What to do —
1. In the 2D histogram post, reproduce the part that opens with the words containing "Hi, I'm trying" and closes with "an empty cell.".
2. Which built-in function does the poster of the 2D histogram post choose not to use?
3. Check each statement against the 2D histogram post and answer yes or no, quoting the words that decide it. (a) The poster shifted the numbers so they are all positive. (b) The loop counter i starts at 1. (c) The poster fills the bins of the 2D wave with Tdiff and Ltyp.
---------- Text to read
Hi, I'm trying to build a 2D histogram from scratch rather than using the jointhistogram function as an exercise.

I'm trying to create an image of a 2D wave.  I fill the bins in of the 2D wave with Tdiff and Ltyp. 

I think I have the basics down, but I get the error message "Index out of range for wave "wave2D. " I shifted the numbers so they're all positive.  i'm still coming up with an empty cell.

 

function TwoDHist(Ltyp,Tdiff, RangeToF, RangePSD,BinNumber)
    wave Tdiff, Ltyp
    variable BinNumber, RangePSD, RangeToF
    variable i, N=numpnts(Tdiff), ToFIndex, PSDIndex
   
    Make/N=(800,800)/O wave2D = 0
    for (i=0; i<N; i+=1)
        ToFIndex = floor(Tdiff[i]/(RangeToF/BinNumber)) // divided by bin widths. Shift by 1750 to account for all numbers
        PSDIndex = floor(Ltyp[i]/(RangePSD/BinNumber)) // Also shifted by 1750 
        if ((220 < ToFIndex) && (ToFIndex < 800) && (799 < PSDIndex) && (PSDIndex < 800))  //ToF and PSD index must be within this range.
            wave2D [ToFIndex][PSDindex]=+1   // Select ToF and PSD coordinate, put 1 in corresponding cell.
--------------------
---------- Dataset extract
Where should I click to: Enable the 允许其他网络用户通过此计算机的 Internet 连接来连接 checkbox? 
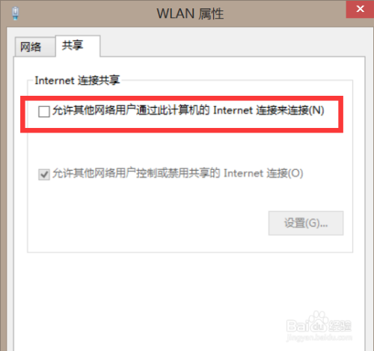click(44, 112)
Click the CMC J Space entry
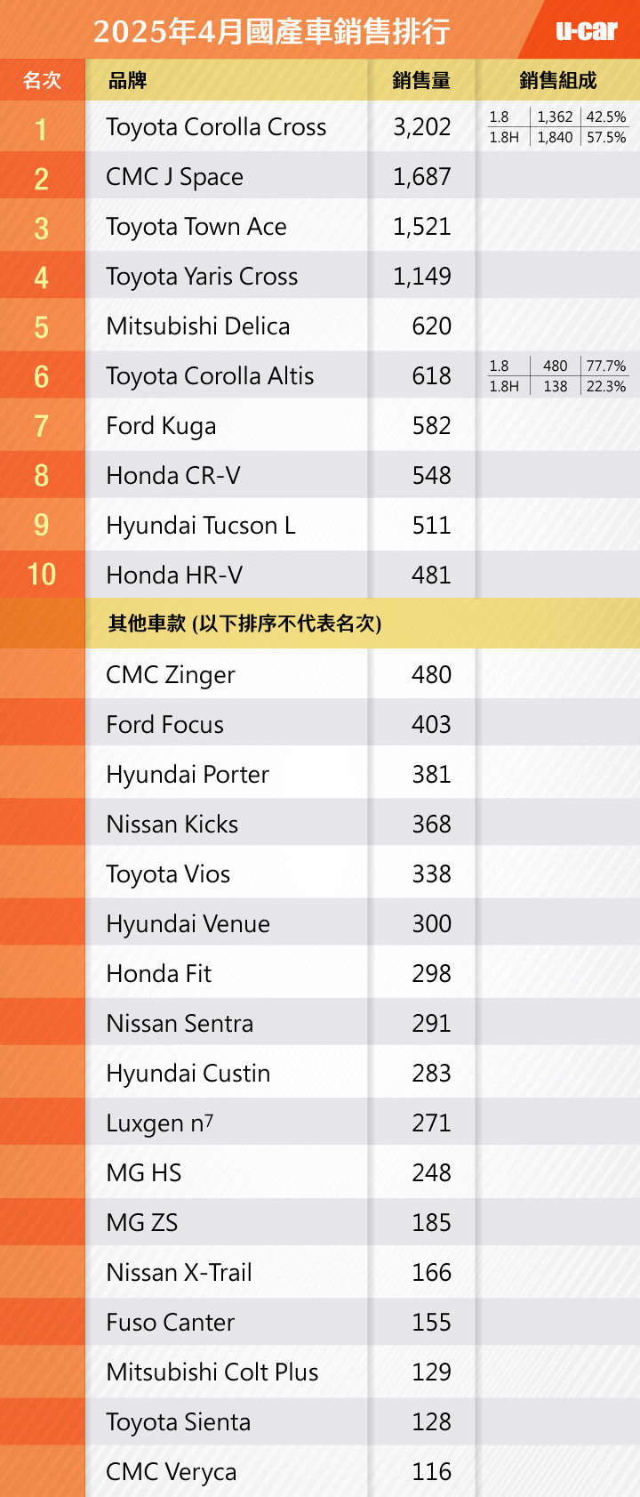Image resolution: width=640 pixels, height=1497 pixels. tap(174, 177)
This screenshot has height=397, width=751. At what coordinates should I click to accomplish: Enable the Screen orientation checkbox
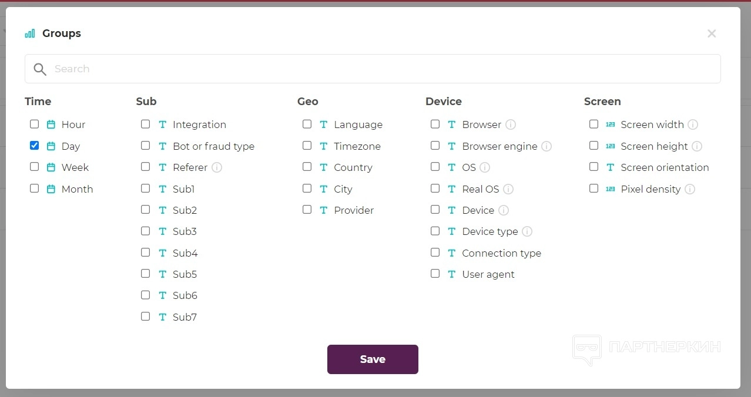(x=594, y=167)
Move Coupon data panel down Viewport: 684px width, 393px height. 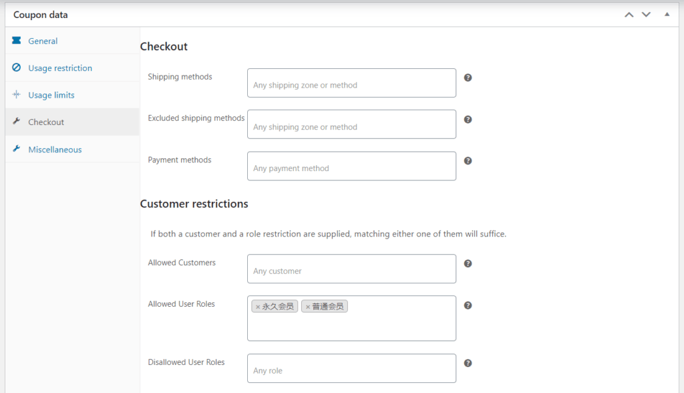646,15
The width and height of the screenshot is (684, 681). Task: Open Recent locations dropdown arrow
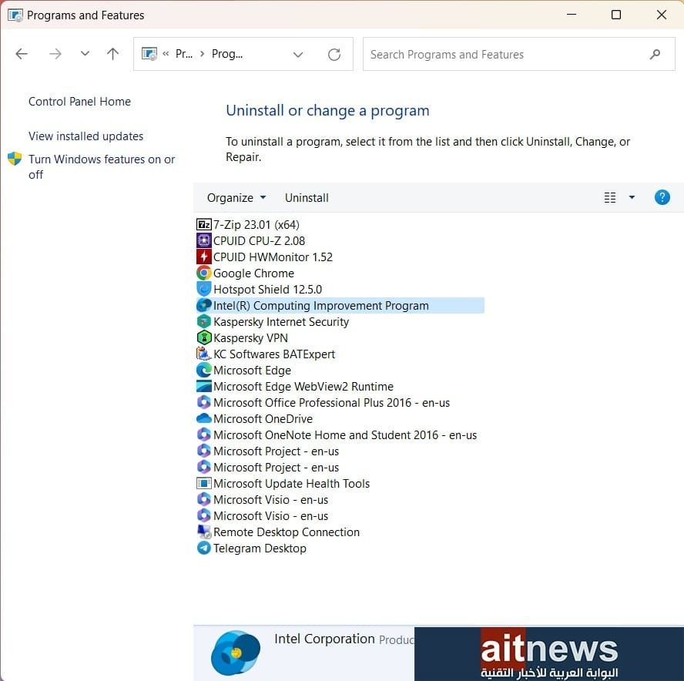click(x=85, y=54)
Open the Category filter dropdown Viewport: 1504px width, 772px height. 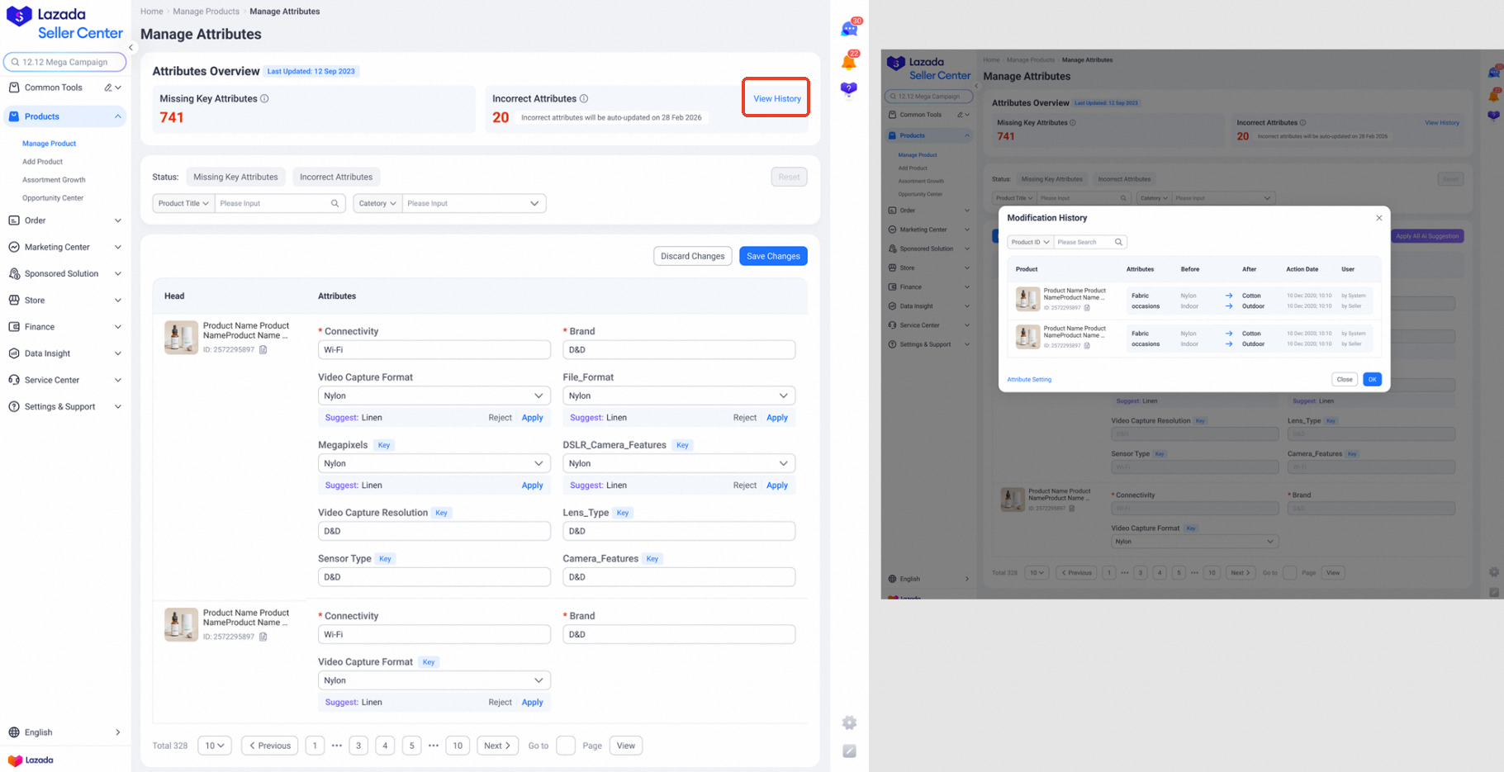377,203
--------------------
Expected results —
1.
Hi, I'm trying to build a 2D histogram from scratch rather than using the jointhistogram function as an exercise.

I'm trying to create an image of a 2D wave.  I fill the bins in of the 2D wave with Tdiff and Ltyp. 

I think I have the basics down, but I get the error message "Index out of range for wave "wave2D. " I shifted the numbers so they're all positive.  i'm still coming up with an empty cell.

2. The jointhistogram function.

3.
(a) Yes: "I shifted the numbers so they're all positive."
(b) No: "for (i=0; i<N; i+=1)"
(c) Yes: "I fill the bins in of the 2D wave with Tdiff and Ltyp."